Image Warping and Morphing are two methods used in computer graphics and image processing. They are used for tasks like transformation which include rotation, scaling etc., and even manipulation which is used to give creative effects. These methods are mostly used in video games, movies, face filters, and even for medical purposes.
In this article, we will go through these topics. We will be using Python’s OpenCV package to implement these techniques. I have used PyCharm IDE to perform these techniques.
Key Words
Before we dive into image warping and morphing, let’s first understand a few basic terminologies:
Image Warping
The image warping process means that it is a process of distorting an image using various transformations like scaling, rotation, translation, and more. This is also known as geometric transformation. Using this method we can see the image from another angle.
Example: If you have an image of a rectangle, and you want to rotate it by 45 degrees. You would create a rotation matrix, apply it to the image, and obtain its rotated version. This is an example of simple warping.
Morphing
Image morphing is a special form of image warping which is a simple and smooth transition between two or more images. In simple words, its like a transformation of one image to another. This is mostly seen in movies and animations.
For example: Suppose we want to transform one face into another face. So, the first step would be to select the corresponding features like eyes, nose, and mouth in both images. Then, we would create a smooth transition between these features to create a morphing effect. This is similar to an age filter.
Pixel
Pixel is the smallest unit of an image. Each pixel is a single point in the image and has attributes like color and intensity.
Transformation Matrix
Transformation matrix is used to represent geometric transformations like rotation, scaling, and translation. This helps us to control the image warping.
Implementation of Image Processing Techniques
Firstly, open your Pycharm IDE. After that, we need to install the opencv library into our environment. For that we go to the terminal of the IDE and type the following:
pip install opencv-python
installing opencv in pycharm terminal
This will install the opencv library and we are ready to use this package now.
Image Warping Process
Let us first dive into the image warping process step-by-step:
Step 1: Importing libraries
Now as we have our library installed, we have to import the libraries we are going to use. We are going to import open-cv as we are doing these tasks in python programming language. We would also need numpy library for numerical purposes. The code is as follows:
import cv2
import numpy as np
Step 2: Image Loading
We have to then load the image into the programming environment to work with it. The function used here is ‘cv2.imread’ function. The argument passed must be the path of the image present on your desktop.

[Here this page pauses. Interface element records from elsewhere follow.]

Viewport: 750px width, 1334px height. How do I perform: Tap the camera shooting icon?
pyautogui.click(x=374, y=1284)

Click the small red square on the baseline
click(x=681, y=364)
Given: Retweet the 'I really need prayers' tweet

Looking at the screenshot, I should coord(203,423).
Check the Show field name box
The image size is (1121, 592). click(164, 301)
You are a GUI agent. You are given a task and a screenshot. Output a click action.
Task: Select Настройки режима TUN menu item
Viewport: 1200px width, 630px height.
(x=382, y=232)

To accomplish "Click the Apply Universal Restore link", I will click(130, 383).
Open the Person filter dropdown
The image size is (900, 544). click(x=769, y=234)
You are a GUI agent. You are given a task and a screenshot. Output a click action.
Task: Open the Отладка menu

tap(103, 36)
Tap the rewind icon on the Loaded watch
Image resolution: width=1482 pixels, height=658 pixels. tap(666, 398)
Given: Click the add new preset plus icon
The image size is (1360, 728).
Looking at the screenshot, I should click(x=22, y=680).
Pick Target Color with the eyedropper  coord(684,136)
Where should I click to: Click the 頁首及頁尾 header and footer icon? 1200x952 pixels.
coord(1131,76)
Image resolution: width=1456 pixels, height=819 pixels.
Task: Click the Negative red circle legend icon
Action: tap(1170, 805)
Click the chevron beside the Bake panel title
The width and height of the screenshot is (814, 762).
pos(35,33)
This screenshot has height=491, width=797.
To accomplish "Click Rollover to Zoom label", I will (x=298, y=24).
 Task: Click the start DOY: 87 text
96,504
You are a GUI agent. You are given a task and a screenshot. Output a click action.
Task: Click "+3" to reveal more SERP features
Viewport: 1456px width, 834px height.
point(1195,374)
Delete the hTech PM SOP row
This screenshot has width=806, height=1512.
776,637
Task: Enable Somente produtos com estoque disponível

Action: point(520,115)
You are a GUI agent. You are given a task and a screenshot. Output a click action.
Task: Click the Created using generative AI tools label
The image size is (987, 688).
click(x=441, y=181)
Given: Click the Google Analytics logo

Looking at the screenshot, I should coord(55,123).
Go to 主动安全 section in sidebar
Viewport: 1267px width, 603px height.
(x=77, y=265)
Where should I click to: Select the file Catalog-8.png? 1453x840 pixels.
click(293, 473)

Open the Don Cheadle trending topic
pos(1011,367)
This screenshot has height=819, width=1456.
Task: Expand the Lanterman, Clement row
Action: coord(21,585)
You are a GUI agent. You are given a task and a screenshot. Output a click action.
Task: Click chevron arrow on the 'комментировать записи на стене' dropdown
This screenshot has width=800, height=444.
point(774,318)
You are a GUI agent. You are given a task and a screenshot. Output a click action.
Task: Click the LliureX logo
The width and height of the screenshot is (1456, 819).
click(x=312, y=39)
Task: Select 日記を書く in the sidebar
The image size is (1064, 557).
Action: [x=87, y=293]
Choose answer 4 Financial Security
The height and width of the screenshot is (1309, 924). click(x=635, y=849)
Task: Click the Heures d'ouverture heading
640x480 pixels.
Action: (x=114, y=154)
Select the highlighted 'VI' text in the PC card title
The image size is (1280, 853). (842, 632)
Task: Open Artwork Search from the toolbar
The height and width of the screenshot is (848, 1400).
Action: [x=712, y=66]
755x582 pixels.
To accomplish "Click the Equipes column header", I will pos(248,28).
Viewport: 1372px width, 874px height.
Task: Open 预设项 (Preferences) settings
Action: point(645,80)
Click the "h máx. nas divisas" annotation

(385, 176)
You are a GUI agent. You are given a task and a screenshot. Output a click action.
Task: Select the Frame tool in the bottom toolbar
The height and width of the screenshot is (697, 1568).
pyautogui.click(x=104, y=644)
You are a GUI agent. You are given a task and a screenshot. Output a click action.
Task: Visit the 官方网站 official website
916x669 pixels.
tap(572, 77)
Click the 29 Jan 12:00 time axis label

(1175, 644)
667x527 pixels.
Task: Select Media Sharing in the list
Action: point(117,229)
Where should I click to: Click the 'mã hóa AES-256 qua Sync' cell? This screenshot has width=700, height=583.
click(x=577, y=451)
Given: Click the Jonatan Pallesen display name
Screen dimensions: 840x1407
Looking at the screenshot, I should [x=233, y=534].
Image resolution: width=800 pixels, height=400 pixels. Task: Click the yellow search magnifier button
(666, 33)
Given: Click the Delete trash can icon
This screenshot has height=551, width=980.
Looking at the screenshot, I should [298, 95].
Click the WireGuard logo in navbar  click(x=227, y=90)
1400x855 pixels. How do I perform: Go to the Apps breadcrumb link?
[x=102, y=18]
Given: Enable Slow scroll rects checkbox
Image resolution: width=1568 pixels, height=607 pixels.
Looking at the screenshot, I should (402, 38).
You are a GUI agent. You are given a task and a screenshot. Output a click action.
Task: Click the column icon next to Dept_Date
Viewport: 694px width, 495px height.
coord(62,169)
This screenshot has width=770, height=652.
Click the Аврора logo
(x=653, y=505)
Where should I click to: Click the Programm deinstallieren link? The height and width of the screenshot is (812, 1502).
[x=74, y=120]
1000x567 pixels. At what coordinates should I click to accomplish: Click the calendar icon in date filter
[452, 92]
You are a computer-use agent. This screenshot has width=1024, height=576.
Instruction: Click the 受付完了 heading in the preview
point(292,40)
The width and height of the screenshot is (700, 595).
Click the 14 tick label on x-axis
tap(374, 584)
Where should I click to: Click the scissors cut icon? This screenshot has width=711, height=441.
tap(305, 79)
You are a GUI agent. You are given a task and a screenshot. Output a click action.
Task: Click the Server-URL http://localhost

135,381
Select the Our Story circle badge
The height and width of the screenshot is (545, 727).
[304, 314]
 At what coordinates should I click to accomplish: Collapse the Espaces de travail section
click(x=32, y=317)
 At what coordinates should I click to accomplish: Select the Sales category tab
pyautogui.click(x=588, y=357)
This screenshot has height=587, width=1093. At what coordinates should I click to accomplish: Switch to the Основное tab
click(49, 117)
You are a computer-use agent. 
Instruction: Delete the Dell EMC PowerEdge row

image = cv2.imread(“pathofimage”)
Step 3: Choose your source and destination points
Now that we have our image we need to choose the source points and destination points, which means the points of image and where they should be after the transformation.
src_points = np.float32([[0,0],[100,0],[0,100],[100,100]])
dst_points = np.float32([[60, 60],[40,60],[0,40],[40,40]])
Here, the points are defined in array of numpy package. The order is top-left, top-right, bottom-left, bottom-right for the points in array.
Step 4: Calculating Transformation Matrix
Based on the chosen transformation, we need to construct a transformation matrix. For that we would use a pre-defined function called ‘getPerspectiveTransform‘.
matrix = cv2.getPerspectiveTransform(src_points, dst_points)
Step 5: Apply Transformation
Now using this matrix, we can apply transformation to the image.
warped_image = cv2.warpPerspective(image, matrix, (image.shape[1], image.shape[0]))
The ‘cv2.warpPerspective‘ function is used to apply the perspective warp to the image using the transformation ‘matrix‘. The image.shape[1] and image.shape[0] are the width and height of the image respectively. These are nothing but the dimensions of the image.
Step 6: Display Result
Now display the original and warped image to see the effects of the transformation using ‘imshow‘ function.
cv2.imshow(‘Original Image’, image)
cv2.imshow(‘Warped Image’, warped_image)
Step 7: Closing windows
We can press ‘0’ and close the image windows, which is done by the two functions given below, where first, the script waits till we press ‘0’ key on keyboard, and then closes the window when pressed. The functions used are ‘waitKey()‘ and ‘destroyAllWindows()‘.
cv2.waitKey(0)
cv2.destroyAllWindows()
Code
Python3
import cv2
import numpy as np
image = cv2.imread( "C:/Users/preet/Desktop/warp.png" )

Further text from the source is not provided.